## TASK DESCRIPTION
Your answer is the lines below, exactly, from the one that contains "Task: Toggle bold formatting" through the one that contains "Task: Open the config link for RTMDet-s", both included.

## Collected data entries
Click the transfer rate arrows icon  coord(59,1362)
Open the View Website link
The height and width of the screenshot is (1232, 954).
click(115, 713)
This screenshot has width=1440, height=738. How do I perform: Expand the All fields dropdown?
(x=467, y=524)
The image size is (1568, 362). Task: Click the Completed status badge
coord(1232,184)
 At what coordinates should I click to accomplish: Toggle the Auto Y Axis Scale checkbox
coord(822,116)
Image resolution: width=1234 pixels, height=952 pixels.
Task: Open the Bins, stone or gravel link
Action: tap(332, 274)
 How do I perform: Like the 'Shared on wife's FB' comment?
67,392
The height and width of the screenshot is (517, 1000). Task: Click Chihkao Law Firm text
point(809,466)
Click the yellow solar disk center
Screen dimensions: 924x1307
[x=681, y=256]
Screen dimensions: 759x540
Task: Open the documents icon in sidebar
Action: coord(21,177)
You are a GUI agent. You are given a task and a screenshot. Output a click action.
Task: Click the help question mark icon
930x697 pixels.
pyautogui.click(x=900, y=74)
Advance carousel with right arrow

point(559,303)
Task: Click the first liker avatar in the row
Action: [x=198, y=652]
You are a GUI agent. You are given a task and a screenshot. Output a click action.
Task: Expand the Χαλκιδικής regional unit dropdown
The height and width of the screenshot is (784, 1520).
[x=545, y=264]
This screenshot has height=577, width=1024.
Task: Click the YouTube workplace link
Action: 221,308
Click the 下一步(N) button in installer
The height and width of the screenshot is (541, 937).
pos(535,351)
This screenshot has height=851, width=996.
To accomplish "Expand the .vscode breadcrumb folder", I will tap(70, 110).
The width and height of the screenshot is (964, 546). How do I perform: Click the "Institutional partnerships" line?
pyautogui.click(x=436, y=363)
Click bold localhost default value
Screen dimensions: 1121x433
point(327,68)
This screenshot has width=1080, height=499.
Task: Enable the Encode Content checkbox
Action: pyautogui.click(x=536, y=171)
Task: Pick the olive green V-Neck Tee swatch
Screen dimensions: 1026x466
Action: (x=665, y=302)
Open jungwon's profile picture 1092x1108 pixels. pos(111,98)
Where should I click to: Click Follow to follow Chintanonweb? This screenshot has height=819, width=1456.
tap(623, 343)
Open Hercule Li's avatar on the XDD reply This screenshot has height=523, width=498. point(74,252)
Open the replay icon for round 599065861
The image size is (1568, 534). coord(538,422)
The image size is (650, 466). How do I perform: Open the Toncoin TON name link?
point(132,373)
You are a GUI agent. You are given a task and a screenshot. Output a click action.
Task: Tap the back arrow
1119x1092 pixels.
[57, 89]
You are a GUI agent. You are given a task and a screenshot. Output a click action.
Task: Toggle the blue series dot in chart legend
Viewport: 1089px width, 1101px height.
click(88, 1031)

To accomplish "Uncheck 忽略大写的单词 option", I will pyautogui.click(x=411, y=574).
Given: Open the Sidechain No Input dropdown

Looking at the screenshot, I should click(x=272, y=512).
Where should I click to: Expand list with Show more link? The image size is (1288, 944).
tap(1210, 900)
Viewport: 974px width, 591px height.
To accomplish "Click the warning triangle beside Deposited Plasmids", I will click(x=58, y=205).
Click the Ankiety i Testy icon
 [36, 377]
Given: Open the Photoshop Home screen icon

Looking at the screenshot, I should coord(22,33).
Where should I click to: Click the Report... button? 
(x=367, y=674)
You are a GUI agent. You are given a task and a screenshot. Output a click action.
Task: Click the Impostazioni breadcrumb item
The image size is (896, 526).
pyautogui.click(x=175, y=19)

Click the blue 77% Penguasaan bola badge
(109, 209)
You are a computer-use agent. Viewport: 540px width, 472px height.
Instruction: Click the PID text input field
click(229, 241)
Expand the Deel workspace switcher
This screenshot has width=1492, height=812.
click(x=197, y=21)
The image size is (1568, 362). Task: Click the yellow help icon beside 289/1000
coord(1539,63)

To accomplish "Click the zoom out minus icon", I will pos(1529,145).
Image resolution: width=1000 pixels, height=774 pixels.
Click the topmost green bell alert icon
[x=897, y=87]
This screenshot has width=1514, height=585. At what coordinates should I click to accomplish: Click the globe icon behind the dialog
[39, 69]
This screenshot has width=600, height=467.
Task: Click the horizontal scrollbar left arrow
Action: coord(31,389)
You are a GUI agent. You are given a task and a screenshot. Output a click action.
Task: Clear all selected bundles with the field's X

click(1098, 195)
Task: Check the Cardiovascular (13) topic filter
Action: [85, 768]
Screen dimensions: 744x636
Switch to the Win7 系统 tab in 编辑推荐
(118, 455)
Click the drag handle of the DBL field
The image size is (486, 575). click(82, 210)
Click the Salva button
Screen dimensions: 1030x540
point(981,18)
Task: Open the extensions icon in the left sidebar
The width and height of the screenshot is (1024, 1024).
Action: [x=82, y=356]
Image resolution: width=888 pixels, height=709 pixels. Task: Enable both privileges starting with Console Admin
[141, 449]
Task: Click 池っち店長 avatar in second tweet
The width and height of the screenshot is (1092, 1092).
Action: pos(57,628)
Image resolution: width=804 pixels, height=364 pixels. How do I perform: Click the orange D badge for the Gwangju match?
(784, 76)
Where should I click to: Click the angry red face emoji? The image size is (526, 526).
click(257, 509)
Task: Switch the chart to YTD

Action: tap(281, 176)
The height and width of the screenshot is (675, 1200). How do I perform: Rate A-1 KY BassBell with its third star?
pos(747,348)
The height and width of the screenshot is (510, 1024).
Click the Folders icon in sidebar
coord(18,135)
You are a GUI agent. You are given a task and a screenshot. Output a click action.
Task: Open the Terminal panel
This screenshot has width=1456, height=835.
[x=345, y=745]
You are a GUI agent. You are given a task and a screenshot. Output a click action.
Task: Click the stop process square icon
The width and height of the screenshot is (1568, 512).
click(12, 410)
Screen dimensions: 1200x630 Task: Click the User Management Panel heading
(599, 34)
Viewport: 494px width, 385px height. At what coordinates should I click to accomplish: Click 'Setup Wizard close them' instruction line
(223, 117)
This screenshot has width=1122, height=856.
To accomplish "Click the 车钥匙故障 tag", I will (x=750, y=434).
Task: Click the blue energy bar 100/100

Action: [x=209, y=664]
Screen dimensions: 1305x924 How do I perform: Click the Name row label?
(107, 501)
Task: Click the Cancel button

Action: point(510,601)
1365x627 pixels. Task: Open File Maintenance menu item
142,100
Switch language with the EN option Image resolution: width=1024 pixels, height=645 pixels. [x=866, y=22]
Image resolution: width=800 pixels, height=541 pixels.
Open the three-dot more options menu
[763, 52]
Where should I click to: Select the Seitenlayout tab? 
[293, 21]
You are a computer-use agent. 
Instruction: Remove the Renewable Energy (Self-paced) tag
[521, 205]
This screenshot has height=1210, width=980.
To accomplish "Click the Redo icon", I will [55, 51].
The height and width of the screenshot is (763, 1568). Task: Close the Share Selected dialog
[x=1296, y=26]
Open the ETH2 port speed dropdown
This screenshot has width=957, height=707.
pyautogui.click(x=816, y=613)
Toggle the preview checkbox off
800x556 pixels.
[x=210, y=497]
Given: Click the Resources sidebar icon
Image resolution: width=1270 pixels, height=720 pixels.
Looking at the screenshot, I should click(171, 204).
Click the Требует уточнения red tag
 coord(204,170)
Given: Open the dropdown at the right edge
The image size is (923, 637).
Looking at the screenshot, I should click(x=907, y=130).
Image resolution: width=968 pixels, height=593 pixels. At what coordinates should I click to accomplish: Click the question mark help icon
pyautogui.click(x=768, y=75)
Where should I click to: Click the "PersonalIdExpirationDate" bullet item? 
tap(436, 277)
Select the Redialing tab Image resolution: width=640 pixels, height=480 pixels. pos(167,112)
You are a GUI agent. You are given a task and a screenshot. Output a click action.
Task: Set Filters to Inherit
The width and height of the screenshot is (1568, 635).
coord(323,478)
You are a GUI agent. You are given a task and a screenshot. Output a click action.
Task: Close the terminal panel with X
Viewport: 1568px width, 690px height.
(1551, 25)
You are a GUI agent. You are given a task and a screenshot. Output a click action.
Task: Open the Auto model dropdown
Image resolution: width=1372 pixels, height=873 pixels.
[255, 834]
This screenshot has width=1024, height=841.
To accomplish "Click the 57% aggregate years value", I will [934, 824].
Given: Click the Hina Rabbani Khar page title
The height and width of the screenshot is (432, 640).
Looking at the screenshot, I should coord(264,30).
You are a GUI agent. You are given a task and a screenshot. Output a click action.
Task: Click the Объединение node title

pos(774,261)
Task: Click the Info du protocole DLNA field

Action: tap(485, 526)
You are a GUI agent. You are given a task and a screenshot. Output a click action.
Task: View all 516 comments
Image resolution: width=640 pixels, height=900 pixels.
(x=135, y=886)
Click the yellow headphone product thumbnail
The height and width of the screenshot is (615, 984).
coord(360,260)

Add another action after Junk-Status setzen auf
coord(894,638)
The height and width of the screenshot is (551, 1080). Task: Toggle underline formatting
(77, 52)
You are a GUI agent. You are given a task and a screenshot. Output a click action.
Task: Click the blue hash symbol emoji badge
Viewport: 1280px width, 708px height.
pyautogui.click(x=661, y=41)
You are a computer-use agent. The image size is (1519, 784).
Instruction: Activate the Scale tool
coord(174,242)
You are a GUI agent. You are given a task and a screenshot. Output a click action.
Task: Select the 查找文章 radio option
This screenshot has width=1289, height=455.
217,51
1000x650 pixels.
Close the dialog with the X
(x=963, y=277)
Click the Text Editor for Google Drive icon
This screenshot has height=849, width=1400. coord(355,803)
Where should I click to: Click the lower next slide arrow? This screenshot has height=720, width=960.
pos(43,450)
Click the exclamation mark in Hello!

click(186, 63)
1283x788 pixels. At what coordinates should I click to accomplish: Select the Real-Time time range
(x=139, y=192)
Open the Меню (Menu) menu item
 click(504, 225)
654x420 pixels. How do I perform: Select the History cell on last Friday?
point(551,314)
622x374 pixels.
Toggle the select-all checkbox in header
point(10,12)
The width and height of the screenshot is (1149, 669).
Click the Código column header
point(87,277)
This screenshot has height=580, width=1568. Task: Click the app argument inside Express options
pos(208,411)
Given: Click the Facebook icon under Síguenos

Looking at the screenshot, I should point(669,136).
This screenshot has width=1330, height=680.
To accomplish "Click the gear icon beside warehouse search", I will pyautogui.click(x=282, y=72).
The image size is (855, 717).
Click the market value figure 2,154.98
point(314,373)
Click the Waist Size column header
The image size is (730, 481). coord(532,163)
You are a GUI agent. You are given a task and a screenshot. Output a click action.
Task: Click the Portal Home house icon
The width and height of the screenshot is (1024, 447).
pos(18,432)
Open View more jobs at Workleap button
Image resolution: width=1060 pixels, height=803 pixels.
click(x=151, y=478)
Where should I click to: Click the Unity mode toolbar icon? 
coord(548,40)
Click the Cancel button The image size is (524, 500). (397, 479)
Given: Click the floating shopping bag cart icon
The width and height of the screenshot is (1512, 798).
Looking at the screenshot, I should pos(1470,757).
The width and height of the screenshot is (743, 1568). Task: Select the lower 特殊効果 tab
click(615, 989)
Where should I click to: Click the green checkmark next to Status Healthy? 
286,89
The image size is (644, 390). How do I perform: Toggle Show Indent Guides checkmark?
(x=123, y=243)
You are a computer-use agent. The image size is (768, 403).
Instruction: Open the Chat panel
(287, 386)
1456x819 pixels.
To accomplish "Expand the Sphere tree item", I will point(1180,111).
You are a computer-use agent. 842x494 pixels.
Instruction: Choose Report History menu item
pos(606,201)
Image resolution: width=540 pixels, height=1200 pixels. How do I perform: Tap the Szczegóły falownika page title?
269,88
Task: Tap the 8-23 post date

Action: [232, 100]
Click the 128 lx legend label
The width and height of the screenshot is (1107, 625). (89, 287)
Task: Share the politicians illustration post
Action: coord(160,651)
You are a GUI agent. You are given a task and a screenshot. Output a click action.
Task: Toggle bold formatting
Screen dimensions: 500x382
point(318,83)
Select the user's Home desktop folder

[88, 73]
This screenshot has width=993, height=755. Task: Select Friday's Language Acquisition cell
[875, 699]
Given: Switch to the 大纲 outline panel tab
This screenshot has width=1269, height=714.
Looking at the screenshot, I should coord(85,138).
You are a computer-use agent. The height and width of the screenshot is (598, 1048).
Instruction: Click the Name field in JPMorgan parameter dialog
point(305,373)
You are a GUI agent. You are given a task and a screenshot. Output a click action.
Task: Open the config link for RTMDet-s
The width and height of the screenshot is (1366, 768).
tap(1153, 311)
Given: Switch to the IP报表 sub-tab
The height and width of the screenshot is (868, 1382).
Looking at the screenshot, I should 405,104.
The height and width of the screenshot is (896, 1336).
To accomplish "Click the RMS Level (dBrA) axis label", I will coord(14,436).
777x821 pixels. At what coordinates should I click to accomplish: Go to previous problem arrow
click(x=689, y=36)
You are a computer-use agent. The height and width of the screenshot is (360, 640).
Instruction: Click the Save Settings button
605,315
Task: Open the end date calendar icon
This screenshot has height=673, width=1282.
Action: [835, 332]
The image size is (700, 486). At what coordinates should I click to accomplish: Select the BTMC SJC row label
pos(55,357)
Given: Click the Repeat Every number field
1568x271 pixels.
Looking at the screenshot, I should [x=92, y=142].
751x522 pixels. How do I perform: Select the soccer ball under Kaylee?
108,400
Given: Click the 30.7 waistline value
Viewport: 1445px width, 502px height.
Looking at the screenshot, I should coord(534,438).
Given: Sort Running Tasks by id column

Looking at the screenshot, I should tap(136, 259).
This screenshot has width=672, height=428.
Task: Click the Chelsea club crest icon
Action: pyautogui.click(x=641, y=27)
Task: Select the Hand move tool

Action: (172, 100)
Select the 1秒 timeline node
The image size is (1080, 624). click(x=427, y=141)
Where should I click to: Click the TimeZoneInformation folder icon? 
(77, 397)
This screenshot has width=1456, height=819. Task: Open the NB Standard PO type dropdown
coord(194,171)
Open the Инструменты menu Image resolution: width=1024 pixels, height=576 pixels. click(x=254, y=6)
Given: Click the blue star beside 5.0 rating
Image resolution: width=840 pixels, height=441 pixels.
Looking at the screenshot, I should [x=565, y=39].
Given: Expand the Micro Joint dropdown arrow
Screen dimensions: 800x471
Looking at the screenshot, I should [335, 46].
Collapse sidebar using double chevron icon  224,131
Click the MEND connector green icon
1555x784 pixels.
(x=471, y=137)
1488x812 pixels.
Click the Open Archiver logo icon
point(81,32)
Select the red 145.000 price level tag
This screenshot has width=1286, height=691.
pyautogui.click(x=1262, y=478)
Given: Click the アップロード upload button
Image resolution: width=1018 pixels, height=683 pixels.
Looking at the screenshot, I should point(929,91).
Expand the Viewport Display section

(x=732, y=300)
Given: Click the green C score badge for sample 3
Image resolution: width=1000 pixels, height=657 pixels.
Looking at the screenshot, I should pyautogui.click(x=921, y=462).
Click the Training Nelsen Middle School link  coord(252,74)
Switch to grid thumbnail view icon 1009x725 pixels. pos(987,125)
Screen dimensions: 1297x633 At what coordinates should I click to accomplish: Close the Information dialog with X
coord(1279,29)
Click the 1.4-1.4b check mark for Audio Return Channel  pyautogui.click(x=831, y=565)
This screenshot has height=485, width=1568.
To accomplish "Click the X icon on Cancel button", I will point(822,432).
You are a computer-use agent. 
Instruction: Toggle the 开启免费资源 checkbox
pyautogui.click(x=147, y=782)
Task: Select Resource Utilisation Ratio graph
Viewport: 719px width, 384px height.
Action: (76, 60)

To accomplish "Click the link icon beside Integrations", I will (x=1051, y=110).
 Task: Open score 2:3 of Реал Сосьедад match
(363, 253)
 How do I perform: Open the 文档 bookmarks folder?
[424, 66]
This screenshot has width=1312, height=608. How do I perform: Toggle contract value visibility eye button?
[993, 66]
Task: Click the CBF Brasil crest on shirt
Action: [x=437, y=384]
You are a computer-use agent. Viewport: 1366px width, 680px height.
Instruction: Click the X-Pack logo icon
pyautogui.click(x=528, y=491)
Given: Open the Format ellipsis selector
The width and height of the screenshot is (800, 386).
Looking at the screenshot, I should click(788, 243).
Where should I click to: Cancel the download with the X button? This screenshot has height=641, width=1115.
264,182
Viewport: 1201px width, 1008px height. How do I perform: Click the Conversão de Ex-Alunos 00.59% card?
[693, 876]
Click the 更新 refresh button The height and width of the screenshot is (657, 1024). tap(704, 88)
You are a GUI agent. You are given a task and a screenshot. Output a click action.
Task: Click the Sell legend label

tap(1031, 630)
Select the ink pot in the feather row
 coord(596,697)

## OUTPUT FOR THIS TASK
Task: Toggle bold formatting
Screen dimensions: 500x382
point(318,83)
Select the user's Home desktop folder

[88, 73]
This screenshot has width=993, height=755. Task: Select Friday's Language Acquisition cell
[875, 699]
Given: Switch to the 大纲 outline panel tab
This screenshot has width=1269, height=714.
Looking at the screenshot, I should coord(85,138).
You are a computer-use agent. The height and width of the screenshot is (598, 1048).
Instruction: Click the Name field in JPMorgan parameter dialog
point(305,373)
You are a GUI agent. You are given a task and a screenshot. Output a click action.
Task: Open the config link for RTMDet-s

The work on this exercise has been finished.